Which is why it’s ridiculous for the president of the United States to claim, as his administration tries to make life even more miserable for migrants from Central America, that there’s no room for them here. “We can’t take you anymore,” President Donald Trump said in April. “Our country is full.”

But it’s not true. The Pew Research Center estimates that 7.6 million workers do not have legal permission to be here; most arrived years ago and overstayed their visas. Significantly, while 7.6 million sounds like a lot, the number of unauthorized immigrant workers actually fell by an estimated 625,000 between 2007 and 2017, years that mainly overlap a period of accelerated deportations during the Obama administration.

So, not only will rounding up “illegals” and deporting them hurt the businesses that employ them, but fighting off new arrivals — treating asylum seekers as “invaders” — is nuts. With baby boomers retiring, and given current population trends, the U.S. workforce needs more immigrants, not fewer.

But the president is fixated on immigration as a problem for the country.

Even the legal process — seeking asylum is legal — is being discouraged.

The Baltimore-based Lutheran Immigration and Refugee Service supports programs for asylum seekers at the borders in Texas, New Mexico and Arizona. LIRS volunteers in El Paso, Albuquerque and Phoenix receive families who have gone through the initial application process. Volunteers operating through churches provide shelter, clothing and food until the families make arrangements to settle elsewhere to await word on their status.

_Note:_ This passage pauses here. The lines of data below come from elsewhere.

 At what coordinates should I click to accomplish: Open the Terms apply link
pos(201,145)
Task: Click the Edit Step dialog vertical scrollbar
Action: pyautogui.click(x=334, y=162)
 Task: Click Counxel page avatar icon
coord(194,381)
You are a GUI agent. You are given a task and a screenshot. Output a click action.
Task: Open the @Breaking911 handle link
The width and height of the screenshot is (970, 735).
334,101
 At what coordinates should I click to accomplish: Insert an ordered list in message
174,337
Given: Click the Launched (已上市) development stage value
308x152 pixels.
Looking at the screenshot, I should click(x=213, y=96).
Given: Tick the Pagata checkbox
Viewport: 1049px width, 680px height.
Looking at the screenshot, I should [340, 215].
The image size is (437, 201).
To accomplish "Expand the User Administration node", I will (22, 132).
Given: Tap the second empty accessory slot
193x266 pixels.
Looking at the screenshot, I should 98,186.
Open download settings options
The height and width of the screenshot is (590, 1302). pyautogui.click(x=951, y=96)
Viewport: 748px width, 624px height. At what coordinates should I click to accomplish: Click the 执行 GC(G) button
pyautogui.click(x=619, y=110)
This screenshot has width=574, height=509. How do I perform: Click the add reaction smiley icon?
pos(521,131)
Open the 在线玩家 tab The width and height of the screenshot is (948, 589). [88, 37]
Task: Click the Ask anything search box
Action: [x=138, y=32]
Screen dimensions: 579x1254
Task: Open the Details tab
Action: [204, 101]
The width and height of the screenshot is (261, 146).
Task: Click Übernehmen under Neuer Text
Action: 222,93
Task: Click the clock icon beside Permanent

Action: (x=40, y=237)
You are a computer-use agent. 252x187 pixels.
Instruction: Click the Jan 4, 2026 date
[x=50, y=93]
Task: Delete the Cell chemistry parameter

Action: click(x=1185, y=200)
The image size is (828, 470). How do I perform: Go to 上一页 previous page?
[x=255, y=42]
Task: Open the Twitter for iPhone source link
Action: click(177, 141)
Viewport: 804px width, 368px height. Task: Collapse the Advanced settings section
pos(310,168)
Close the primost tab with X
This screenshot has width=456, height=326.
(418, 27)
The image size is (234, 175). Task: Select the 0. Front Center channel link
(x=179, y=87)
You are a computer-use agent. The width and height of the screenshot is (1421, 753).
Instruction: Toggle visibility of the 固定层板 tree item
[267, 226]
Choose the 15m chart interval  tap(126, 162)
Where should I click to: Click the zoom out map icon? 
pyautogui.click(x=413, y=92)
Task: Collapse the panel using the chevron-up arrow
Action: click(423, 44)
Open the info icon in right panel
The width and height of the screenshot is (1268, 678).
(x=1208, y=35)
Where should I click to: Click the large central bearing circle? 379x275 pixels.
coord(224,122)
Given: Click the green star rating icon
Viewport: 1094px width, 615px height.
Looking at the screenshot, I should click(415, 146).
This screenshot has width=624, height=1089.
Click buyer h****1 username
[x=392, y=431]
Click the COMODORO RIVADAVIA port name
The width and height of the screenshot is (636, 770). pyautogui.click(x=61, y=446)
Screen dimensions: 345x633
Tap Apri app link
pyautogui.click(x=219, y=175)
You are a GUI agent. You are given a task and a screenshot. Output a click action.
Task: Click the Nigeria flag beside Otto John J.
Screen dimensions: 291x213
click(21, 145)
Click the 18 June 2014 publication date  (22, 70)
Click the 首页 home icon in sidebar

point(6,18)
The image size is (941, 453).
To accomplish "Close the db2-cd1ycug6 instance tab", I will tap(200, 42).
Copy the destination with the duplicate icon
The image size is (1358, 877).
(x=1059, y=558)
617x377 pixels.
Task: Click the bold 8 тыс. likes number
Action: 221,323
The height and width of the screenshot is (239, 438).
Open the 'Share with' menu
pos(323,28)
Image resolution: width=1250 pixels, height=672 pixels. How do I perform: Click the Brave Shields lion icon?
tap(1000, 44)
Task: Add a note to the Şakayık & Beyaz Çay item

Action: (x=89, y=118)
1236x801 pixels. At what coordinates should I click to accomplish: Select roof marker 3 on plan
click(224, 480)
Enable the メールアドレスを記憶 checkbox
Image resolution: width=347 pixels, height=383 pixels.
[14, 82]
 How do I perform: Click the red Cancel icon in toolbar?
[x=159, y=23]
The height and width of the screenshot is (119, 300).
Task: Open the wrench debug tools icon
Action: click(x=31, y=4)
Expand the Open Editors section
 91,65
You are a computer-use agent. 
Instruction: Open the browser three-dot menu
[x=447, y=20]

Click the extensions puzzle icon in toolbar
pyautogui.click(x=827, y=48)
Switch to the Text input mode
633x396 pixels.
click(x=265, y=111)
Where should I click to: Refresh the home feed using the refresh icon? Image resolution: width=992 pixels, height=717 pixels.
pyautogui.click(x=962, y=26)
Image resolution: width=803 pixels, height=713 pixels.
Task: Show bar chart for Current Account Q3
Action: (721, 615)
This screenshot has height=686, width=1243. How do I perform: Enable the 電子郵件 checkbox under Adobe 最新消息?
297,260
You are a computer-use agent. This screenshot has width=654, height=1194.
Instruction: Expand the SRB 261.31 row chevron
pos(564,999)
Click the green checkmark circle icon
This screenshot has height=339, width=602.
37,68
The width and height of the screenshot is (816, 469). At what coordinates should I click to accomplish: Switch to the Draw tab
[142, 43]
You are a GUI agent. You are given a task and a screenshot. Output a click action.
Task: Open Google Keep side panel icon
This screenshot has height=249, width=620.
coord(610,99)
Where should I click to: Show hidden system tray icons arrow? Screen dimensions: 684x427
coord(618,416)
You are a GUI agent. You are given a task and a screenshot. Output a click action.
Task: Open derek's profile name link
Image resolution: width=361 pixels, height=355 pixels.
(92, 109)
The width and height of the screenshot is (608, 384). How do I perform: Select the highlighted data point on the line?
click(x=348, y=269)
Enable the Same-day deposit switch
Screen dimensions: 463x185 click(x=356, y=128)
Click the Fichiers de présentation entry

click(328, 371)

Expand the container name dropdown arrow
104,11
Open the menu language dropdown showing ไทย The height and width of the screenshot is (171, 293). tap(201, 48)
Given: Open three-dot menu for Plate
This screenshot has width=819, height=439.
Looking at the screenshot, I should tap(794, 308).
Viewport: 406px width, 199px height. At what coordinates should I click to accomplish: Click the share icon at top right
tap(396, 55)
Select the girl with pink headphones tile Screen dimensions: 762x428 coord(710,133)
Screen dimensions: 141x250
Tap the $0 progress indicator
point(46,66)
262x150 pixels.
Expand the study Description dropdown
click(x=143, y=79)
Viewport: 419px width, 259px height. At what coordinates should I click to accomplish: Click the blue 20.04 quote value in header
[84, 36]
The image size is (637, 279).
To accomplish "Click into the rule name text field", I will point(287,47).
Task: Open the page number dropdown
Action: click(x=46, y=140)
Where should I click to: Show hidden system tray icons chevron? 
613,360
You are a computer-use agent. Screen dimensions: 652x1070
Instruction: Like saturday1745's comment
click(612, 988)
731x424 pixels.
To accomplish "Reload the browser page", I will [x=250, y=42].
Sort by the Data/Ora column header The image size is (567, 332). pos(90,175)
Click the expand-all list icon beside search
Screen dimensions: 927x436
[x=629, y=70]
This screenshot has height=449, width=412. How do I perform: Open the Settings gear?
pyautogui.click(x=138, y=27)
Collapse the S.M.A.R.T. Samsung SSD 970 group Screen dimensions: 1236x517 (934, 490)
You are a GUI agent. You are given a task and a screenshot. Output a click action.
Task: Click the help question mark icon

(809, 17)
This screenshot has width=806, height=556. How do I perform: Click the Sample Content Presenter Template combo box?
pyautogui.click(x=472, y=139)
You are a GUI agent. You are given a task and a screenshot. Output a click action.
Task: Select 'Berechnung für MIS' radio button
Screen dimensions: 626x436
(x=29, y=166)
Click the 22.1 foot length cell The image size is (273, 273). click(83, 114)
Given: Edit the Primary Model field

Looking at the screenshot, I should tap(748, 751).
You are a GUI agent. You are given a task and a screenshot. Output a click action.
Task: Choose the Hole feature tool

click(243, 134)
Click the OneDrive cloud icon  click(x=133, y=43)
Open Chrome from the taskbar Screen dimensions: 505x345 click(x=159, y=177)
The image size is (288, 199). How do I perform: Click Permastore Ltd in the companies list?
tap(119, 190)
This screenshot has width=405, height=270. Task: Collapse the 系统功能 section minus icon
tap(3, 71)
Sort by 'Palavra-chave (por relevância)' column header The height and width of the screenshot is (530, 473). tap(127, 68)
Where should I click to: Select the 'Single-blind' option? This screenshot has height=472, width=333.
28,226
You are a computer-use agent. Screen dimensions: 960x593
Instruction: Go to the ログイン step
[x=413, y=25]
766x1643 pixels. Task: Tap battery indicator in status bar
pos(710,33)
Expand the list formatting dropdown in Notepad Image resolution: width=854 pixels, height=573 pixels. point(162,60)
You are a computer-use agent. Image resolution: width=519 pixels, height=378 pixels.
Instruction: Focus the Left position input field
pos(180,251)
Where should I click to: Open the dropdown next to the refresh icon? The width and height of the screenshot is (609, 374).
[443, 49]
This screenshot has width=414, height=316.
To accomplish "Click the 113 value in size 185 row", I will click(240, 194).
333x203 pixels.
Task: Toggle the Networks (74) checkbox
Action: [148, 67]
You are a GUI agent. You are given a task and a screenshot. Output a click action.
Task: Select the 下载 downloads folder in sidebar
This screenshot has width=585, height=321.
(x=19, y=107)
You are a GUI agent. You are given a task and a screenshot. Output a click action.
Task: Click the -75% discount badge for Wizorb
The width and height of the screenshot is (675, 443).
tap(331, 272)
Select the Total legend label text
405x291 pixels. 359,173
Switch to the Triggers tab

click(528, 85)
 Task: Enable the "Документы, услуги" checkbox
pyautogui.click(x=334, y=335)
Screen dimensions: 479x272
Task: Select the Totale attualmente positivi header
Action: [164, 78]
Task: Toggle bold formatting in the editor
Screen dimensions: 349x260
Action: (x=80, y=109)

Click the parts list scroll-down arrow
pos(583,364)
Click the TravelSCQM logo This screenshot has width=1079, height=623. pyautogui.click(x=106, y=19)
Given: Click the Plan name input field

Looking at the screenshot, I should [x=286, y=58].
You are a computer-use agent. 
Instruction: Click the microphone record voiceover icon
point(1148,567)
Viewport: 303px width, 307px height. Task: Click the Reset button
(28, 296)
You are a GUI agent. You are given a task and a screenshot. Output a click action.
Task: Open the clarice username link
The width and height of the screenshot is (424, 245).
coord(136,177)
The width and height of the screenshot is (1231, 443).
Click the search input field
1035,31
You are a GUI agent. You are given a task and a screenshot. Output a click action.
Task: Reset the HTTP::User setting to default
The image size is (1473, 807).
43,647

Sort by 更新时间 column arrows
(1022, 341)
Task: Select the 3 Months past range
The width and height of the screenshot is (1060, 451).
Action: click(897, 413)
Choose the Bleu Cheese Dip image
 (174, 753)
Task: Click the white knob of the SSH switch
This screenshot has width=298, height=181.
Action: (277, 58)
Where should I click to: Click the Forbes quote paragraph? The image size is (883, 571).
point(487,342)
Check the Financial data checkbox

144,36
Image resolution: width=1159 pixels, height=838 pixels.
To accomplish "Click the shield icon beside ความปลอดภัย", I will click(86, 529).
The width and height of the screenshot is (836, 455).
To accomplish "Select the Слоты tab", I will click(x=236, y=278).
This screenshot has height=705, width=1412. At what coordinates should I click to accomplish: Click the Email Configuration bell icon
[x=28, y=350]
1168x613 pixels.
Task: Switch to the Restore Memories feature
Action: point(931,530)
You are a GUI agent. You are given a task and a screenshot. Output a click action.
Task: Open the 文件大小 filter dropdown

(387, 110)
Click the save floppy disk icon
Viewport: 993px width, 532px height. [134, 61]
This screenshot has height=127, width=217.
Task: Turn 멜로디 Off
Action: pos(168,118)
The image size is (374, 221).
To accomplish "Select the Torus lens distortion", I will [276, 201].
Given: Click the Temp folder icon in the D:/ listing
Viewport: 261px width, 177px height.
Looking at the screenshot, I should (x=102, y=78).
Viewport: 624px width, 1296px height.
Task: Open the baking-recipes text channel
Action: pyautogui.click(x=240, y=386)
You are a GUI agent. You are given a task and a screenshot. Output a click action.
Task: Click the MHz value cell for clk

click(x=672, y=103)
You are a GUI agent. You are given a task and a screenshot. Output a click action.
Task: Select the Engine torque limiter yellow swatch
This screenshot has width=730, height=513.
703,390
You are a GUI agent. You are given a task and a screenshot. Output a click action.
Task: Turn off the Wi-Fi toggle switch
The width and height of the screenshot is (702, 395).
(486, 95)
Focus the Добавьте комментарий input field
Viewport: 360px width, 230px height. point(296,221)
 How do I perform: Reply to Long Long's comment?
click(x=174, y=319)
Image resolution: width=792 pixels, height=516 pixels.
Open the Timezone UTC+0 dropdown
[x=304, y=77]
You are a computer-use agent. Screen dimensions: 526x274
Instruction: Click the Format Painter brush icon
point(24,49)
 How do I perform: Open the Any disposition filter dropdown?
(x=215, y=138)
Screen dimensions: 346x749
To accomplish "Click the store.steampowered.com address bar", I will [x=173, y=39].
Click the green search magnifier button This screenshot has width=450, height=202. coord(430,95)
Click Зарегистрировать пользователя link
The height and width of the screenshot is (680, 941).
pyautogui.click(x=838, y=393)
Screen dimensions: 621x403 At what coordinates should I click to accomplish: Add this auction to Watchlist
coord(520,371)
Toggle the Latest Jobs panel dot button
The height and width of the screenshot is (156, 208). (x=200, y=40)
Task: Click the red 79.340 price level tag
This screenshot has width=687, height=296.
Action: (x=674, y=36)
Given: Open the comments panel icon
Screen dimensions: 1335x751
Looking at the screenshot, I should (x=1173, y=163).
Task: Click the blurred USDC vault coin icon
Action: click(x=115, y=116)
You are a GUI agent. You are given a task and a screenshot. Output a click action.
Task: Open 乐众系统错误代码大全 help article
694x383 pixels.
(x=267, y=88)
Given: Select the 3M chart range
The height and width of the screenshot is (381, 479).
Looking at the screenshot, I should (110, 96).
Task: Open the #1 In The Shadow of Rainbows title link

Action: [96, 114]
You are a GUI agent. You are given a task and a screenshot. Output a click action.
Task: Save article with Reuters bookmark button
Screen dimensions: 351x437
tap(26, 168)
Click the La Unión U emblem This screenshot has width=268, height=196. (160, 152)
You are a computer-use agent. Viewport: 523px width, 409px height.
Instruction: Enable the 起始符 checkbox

Nina Zelic, director of programs for LIRS, says the relief organization’s staff and volunteers received hundreds of migrants per week. Three weeks ago, she says, it all stopped. Families are being forced to wait in Mexico (many in the violent city of Juarez) and many are experiencing long waits to apply for asylum. Some have left. Some have tried to cross the border in other ways. Reuters reports that about 15,000 asylum seekers, mainly from El Salvador, Guatemala and Honduras, have been affected by the recent change in policy.

It’s not only inhumane. It hurts growth in the national economy and, specifically, the supply of skilled workers in the building trades.

  • Maryland

Now, here’s the third number from a federal agency: A backlog of nearly $12 billion in repairs or maintenance in our national parks. The National Park Service says it needs $6.15 billion for work on bridges, tunnels, parking areas and paved roads, and another $5.7 billion for buildings, campgrounds, trails, waste water systems, pipes, dams, marinas, ships, monuments, forts, towers and amphitheaters.

Even if $11 billion were available — if, say, the Pentagon could get by with just $707 billion in fiscal 2020 — we would still need skilled laborers to carry out the work. So, immigrants, unemployed or underemployed Americans, veterans, ex-offenders — there could be a big national apprenticeship program in the building trades. Train people so they will have the skills to earn a middle-class wage working on national parks, the big backlog of infrastructure projects and, in cities like Baltimore and older suburbs, for contractors who will be renovating old homes and buildings in the coming years.

There is vast opportunity for that in this middle-aged country — fixing stuff and training people to fix stuff — and Preservation Maryland is promoting an effort along these lines. The non-profit identifies and champions old buildings and places throughout the state that need to be saved. Last week, Preservation Maryland announced a new campaign to help the National Park Service expand apprenticeships across the country through its National Historic Preservation Training Center in Frederick. It’s called the Campaign for Historic Trades, and Preservation Maryland is now the official charitable partner of the training center. The idea is to recruit and prepare more men and women, between the ages of 18 and 30, for careers in construction generally and historic preservation specifically.

It’s really needed, says Nicholas Redding, Preservation Maryland’s executive director. “We’re historic preservationists. But we can’t do what we do if there’s no one available to do the physical work.”